--- Enunciado ---
Volte a escrever o excerto da decisão judicial, começando em "Na versão do" e indo até "de jurisprudência consolidada.", e troque "arestos" por "acórdãos".

--- Excerto do texto ---

↓↓↓

Com efeito, tal tem sido entendido nos mesmos termos dos demais recursos de uniformização, pressupondo, nomeadamente, contradição com pronúncia expressa quanto a idêntica questão fundamental de direito, no quadro de idêntica regulamentação jurídica aplicável e idênticas situações de facto, tendo ainda a decisão proferida de não estar de acordo com a jurisprudência mais recentemente consolidada – artigos 27.°, n.º 1, al. b) do E.T.A.F. vigente, e art. 152.°, n.°s 1, al. a) e 3 do C.P.T.A. - assim, entre outros, acórdãos do S.T.A. de 26-9-07 no processo 0452/07, de 12-12-12 no processo 0483/12 e de 27-6-2018 no processo 0165/18 (semelhante ao presente caso), todos acessíveis em www.dgsi.pt.
Na versão do C.I.U.C. vigente à data dos factos que são todos anteriores a 2012, é entendimento constante de jurisprudência que a presunção do mesmo constante admite prova em contrário, de acordo com o previsto no artigo 73.º da L.G.T., conforme decidido já pelo S.T.A. em vários arestos, em que sobressai o de 25-1-17, proferido no processo n.º 0589/16, pelo Pleno, o que não foi posteriormente alterado, pelo decidido nos acórdãos de 18-4-2018 nos processos n.ºs 0206/17 e 01341/17, tratando-se, pois, de jurisprudência consolidada.
Acresce que o circunstancialismo de facto das decisões em confronto é diverso, pois a decisão proferida no C.A.A.D. assenta em sociedade emitente se dedicar a locação financeira e a aluguer de longa duração (ALD), enquanto a do acórdão fundamento se dedica a gestão de frota e a aluguer.
E o dito contrato de locação financeira tem regulamentação específica, nomeadamente, no Decreto-Lei n.º 14/95, de 24/6, à mesma se equiparando o A.L.D. em aspetos como a opção de compra.
Não é, pois, de reconhecer que exista a dita oposição quanto à mesma questão fundamental de direito.
Concluindo:
Não é de conhecer do mérito do recurso.»

5 – Cumprido o disposto no artº 92º, nº 1 do CPTA - vista dos Excelentíssimos Juízes Conselheiros Adjuntos - cumpre apreciar em conferência do Pleno da Secção.

↑↑↑

--- Registos guardados ---
↓↓↓

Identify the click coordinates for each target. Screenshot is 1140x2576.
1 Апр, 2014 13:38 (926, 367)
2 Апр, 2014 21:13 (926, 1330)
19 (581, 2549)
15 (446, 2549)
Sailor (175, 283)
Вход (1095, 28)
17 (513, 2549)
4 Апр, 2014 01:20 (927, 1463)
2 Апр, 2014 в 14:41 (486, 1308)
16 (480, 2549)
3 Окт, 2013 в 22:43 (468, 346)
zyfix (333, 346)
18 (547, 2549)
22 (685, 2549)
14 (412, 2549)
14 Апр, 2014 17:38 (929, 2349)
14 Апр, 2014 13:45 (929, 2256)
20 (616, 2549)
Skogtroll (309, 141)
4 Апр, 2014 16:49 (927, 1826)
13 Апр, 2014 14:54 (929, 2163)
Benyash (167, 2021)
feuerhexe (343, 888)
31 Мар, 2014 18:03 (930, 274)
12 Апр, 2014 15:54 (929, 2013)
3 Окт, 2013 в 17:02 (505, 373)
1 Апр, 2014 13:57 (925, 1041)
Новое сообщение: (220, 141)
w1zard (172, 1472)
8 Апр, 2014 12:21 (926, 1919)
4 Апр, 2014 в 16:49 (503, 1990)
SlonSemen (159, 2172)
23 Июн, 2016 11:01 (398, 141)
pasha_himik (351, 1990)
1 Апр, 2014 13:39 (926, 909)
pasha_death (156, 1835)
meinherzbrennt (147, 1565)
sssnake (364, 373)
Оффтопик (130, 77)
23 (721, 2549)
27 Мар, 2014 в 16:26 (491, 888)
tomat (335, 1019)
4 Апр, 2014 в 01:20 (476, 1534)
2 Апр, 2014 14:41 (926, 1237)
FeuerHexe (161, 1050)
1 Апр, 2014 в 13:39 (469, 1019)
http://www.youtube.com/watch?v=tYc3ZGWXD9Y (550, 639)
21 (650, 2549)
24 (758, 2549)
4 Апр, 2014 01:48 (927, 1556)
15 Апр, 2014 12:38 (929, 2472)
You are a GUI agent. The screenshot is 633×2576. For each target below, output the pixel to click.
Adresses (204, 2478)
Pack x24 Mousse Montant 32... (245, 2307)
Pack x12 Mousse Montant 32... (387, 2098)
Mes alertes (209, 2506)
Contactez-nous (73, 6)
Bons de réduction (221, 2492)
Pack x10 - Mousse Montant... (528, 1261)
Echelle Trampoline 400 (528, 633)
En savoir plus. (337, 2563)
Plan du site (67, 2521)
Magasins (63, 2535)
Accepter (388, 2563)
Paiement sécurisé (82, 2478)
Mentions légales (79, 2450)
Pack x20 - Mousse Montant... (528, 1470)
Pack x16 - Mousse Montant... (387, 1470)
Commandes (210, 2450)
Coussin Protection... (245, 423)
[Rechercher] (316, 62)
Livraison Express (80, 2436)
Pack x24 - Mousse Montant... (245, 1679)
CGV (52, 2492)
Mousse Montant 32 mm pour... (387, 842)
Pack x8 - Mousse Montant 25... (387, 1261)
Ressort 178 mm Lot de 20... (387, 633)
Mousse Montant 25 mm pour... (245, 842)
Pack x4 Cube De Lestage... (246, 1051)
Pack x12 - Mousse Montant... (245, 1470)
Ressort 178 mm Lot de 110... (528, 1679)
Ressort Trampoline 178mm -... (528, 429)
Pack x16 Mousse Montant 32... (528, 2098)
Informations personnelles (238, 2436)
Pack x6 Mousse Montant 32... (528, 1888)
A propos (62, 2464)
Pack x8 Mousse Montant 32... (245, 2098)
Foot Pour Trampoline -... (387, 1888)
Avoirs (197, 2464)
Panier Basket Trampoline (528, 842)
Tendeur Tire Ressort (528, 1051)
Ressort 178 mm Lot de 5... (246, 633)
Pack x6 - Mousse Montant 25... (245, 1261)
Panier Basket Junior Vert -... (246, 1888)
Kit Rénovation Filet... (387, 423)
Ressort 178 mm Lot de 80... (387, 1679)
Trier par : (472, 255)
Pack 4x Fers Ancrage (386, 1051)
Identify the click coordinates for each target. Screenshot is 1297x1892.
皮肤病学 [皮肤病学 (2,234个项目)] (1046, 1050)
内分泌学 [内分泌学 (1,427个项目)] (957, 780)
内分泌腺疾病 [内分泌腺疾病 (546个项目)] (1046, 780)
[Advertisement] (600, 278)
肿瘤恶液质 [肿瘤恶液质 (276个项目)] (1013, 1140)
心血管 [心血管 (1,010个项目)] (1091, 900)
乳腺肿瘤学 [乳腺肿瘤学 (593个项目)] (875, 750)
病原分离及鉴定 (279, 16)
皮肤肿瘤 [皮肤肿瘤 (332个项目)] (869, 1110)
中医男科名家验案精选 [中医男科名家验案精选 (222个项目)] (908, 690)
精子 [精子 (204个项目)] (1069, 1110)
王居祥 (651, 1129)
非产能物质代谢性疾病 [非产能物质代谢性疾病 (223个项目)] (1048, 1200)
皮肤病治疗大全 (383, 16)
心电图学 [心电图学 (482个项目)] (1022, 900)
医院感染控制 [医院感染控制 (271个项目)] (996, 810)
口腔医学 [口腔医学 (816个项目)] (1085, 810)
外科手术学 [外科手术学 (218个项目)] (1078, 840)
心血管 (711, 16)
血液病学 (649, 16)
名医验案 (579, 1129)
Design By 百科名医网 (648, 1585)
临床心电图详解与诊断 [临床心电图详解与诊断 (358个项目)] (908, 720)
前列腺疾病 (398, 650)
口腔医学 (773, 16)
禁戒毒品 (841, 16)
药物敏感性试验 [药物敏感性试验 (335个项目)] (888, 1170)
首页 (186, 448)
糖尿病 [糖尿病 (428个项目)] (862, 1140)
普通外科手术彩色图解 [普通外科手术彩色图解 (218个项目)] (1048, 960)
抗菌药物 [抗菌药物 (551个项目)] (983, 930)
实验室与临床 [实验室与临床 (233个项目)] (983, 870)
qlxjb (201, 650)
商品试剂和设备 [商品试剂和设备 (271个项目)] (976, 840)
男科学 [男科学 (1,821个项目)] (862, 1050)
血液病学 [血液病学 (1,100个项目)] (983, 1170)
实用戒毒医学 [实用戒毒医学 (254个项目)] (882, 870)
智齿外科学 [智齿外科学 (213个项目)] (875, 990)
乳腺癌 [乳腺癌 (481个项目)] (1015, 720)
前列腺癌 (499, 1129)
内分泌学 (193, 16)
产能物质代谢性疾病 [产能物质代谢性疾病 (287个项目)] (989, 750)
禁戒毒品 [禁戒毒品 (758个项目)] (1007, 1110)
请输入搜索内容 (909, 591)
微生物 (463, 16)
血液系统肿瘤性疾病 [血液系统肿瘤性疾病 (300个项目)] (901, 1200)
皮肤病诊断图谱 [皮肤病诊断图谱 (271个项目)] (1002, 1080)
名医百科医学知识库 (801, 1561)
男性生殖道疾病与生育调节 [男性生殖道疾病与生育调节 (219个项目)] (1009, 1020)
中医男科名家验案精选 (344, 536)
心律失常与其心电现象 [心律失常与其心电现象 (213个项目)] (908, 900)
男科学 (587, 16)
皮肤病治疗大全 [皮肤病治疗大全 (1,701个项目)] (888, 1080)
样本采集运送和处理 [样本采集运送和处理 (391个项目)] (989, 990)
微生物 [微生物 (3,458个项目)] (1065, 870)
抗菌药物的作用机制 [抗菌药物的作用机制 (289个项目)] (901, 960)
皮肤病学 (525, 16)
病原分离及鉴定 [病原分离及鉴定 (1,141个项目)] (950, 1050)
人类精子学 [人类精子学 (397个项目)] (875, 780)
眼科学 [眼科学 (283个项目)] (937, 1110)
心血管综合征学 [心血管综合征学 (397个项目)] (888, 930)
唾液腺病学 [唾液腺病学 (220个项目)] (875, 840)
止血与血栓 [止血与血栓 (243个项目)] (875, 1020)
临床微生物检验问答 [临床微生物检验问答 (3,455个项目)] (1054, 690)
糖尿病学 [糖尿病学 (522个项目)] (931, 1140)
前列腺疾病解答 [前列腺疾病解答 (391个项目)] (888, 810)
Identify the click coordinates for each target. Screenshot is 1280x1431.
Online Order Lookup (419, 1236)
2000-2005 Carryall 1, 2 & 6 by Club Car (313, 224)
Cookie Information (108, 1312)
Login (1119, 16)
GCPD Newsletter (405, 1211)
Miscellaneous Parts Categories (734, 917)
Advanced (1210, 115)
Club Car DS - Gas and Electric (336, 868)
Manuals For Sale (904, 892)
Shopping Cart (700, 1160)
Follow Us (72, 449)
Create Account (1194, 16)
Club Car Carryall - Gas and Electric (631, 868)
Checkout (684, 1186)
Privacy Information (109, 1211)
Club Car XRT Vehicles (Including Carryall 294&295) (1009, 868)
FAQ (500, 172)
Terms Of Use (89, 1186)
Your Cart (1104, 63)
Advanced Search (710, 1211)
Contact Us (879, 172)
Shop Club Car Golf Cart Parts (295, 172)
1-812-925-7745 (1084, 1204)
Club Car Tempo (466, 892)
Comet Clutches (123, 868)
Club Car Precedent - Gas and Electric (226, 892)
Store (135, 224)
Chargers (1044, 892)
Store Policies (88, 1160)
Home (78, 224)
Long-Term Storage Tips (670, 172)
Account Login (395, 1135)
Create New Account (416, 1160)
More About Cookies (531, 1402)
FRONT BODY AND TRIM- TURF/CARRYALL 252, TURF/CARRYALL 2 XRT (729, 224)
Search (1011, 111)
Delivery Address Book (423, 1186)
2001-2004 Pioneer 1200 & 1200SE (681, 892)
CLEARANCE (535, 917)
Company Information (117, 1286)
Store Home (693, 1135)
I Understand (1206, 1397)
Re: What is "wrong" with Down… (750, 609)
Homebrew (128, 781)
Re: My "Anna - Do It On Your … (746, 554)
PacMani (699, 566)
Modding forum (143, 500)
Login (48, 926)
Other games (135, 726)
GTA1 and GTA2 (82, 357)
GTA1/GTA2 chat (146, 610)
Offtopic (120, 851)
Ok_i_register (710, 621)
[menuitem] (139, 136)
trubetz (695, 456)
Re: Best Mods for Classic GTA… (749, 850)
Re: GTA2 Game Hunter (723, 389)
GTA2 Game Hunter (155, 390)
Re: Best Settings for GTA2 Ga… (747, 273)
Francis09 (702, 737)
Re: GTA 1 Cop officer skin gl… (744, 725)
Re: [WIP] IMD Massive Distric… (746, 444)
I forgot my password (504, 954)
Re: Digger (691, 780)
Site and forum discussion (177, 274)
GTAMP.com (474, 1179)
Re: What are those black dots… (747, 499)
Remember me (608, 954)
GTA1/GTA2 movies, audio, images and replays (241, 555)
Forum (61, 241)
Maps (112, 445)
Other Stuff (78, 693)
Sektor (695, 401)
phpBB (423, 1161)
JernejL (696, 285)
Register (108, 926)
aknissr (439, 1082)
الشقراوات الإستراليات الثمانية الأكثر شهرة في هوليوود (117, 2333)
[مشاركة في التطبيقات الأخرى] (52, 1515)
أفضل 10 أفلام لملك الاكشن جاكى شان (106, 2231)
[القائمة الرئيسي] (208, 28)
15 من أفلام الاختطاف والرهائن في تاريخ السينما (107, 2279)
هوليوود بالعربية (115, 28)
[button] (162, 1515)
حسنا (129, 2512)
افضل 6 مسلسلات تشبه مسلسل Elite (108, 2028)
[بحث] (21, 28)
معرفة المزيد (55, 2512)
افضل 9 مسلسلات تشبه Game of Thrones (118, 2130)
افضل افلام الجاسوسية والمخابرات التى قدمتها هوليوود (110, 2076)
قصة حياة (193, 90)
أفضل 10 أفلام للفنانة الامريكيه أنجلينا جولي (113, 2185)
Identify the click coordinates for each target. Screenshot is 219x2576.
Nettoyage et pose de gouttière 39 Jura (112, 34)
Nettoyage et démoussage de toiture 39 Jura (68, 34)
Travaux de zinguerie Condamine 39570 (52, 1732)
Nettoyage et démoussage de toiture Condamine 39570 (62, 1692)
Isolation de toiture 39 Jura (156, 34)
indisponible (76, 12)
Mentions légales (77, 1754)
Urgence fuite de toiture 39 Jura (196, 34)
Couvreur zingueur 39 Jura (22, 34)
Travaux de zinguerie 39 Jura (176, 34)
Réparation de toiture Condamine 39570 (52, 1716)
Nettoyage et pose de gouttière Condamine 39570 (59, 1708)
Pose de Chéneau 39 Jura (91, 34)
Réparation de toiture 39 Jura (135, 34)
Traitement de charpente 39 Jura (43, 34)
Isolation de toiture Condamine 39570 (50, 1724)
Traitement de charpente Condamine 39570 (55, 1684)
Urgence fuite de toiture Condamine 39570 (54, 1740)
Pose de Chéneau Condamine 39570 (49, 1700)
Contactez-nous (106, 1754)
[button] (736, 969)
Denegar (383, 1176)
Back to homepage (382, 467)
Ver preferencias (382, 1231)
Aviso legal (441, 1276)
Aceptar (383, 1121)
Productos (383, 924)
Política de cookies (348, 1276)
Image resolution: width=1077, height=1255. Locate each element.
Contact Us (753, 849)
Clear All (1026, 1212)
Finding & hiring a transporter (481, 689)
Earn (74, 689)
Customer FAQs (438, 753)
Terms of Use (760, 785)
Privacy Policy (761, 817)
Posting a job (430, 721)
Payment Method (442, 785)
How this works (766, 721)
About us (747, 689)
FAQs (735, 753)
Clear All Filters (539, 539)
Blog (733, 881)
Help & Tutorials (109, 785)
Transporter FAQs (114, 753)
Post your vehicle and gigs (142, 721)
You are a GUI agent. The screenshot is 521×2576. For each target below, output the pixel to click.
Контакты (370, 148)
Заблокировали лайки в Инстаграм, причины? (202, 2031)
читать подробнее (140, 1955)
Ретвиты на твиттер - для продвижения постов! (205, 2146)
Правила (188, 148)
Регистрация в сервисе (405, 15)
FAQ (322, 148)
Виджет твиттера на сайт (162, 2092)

↑↑↑

--- Resultado ---
Na versão do C.I.U.C. vigente à data dos factos que são todos anteriores a 2012, é entendimento constante de jurisprudência que a presunção do mesmo constante admite prova em contrário, de acordo com o previsto no artigo 73.º da L.G.T., conforme decidido já pelo S.T.A. em vários acórdãos, em que sobressai o de 25-1-17, proferido no processo n.º 0589/16, pelo Pleno, o que não foi posteriormente alterado, pelo decidido nos acórdãos de 18-4-2018 nos processos n.ºs 0206/17 e 01341/17, tratando-se, pois, de jurisprudência consolidada.